# SELECTED TEXT
......
10 Red Flags for Credit Card Trouble
Credit card debt has a sneaky way of piling up when you’re not paying attention. Little splurges beyond your budget here and there seem innocent, but–repeated often enough–add up to trouble over time.
The sooner you catch the trend, the easier it is to get out of debt. Here are 10 warning signs that you might be headed for trouble:
1. Too Many Credit Cards
Financial experts say most consumers need only a few credit cards, but a recent study by Experian found 14% of consumers have more than 10. The more accounts you have, the more difficult it is to keep track of due dates and balances.
2. Maxed-Out Credit Cards
You’ve been approved for your credit limit, so there’s no harm in charging up to that limit, right? Wrong. Maxing out credit cards hurts your credit score and indicates to lenders that you’re hard up for cash. Keep credit card balances to no more than 30% of your credit limits.
3. Using Credit Cards to Make Ends Meet
You’re living beyond your means if you have to charge basic living expenses because you don’t have enough cash. Evaluate your budget if you’re charging rent, utilities and food with no plan on how to pay it off.
4. Relying on Cash Advances and Convenience Checks
Do a budget overhaul if you’re relying on credit card cash advances to make ends meet. These transactions come with fees and carry higher interest rates than you pay on purchases. They also have no grace period, so interest starts accruing as soon as the ATM spits out the bills.
5. Paying Only the Minimum Due
Check out your credit card bill to see how shockingly long your debt will last if you pay only the minimum due. Card issuers must now include this payoff information in every monthly statement. By paying only the minimum, you’re saddling yourself with debt for many years to come.
6. Opening Multiple New Credit Card Accounts
Get help from a reputable credit counseling agency if you find yourself filling out credit card applications because you’ve maxed out all your other cards and you need money.
......
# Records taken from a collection
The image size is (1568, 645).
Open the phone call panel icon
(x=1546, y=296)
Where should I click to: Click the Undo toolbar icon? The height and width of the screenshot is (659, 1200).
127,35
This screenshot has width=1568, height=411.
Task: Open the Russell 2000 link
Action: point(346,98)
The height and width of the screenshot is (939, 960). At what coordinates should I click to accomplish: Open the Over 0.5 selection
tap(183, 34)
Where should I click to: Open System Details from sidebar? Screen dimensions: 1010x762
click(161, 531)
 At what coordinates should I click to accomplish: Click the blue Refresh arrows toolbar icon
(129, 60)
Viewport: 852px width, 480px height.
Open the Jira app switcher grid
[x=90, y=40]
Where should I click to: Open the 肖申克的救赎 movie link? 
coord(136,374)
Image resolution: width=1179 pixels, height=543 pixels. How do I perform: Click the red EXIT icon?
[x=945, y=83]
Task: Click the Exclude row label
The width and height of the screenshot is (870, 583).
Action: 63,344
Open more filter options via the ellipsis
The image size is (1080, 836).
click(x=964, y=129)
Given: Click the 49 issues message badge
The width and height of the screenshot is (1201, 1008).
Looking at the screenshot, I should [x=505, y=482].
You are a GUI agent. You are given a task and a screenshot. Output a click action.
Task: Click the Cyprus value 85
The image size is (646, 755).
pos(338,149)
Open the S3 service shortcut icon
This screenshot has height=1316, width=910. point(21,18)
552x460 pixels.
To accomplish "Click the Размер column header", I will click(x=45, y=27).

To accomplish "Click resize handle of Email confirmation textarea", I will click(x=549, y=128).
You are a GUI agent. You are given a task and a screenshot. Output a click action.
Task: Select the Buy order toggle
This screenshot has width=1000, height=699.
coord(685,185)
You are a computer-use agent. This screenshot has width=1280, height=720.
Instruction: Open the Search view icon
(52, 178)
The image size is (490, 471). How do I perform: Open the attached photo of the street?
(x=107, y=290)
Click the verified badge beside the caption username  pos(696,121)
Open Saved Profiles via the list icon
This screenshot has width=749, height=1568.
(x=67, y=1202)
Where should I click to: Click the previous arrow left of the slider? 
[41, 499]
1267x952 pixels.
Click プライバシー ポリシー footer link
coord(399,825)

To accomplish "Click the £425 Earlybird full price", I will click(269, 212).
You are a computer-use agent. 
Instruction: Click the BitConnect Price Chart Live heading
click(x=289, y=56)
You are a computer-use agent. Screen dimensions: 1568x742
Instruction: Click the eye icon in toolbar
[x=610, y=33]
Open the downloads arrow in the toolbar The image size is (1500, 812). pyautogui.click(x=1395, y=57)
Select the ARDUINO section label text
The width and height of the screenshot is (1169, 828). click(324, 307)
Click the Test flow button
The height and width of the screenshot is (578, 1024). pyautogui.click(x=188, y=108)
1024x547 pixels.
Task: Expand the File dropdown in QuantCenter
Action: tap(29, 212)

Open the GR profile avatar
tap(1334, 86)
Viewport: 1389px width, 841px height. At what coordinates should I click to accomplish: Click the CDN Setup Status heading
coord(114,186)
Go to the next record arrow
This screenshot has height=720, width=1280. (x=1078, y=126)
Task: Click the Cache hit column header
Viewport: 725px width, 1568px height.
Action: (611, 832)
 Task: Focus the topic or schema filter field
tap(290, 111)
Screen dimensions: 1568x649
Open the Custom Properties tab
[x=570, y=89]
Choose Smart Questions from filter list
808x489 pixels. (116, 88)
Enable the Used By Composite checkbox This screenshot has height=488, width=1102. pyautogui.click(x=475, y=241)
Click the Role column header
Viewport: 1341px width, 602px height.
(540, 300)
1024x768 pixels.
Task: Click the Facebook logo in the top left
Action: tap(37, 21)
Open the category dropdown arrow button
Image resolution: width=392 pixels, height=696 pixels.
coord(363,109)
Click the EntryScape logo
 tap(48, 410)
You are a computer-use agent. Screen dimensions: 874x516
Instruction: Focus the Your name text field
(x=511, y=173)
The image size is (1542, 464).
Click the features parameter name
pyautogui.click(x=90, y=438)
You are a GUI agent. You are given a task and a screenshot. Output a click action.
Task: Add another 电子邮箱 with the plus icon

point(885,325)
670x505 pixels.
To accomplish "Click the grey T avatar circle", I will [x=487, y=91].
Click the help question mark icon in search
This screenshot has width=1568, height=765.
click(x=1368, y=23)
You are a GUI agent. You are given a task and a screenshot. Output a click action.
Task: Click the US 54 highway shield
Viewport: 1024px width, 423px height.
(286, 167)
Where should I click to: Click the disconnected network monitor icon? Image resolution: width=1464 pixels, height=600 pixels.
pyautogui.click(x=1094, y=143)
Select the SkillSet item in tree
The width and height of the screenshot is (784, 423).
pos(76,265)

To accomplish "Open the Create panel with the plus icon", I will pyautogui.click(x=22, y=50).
......
# WORK TO COMPLETE
- A) In the piece on credit card warning signs, what share of consumers did a recent Experian study find have more than 10 credit cards?
- B) Transcribe the credit card warning signs piece from "2. Maxed-Out Credit" to "pay it off.".
- C) Go on with the piece on credit card warning signs from the point where it stops.
You can leave the records aside, since none of this work depends on them.

# RESPONSES FOR EACH TASK
- A) 14% of consumers

- B)
2. Maxed-Out Credit Cards
You’ve been approved for your credit limit, so there’s no harm in charging up to that limit, right? Wrong. Maxing out credit cards hurts your credit score and indicates to lenders that you’re hard up for cash. Keep credit card balances to no more than 30% of your credit limits.
3. Using Credit Cards to Make Ends Meet
You’re living beyond your means if you have to charge basic living expenses because you don’t have enough cash. Evaluate your budget if you’re charging rent, utilities and food with no plan on how to pay it off.

- C)
7. Credit Card Secrecy
Hiding credit card spending from family members strains relationships as well as finances. Financial infidelity–lying to your spouse about spending–is a marriage breaker. Honesty is the best policy, advises the National Foundation for Credit Counseling.
8. Late Credit Card Payments
A late credit card payment stays on your credit reports for seven years and lowers your credit score. Call your credit card companies to negotiate if you’re having trouble making minimum payments on time.
9. Moving Debt Around Instead of Paying It Off
You save money by transferring a high-interest balance to a zero-interest balance-transfer credit card–but only if you pay off the balance on the new credit card in a reasonable amount of time. Just moving debt around without a disciplined plan to pay it down doesn’t do you much good.
10. Growing Credit Card Balances
You know you’re spending beyond your means if your credit card balances are growing each month. Track your spending to find the money leaks and reverse the trend. (In Savings Rates Are Determined by Developing the Right Habits and Principles, MoneyRates expert Richard Barrington offers diagnostic questions to help you probe potential reasons behind overspending.)
Even financially savvy consumers can fall into bad credit card habits. Take a periodic reality check to make sure no red flags are popping up in your financial life.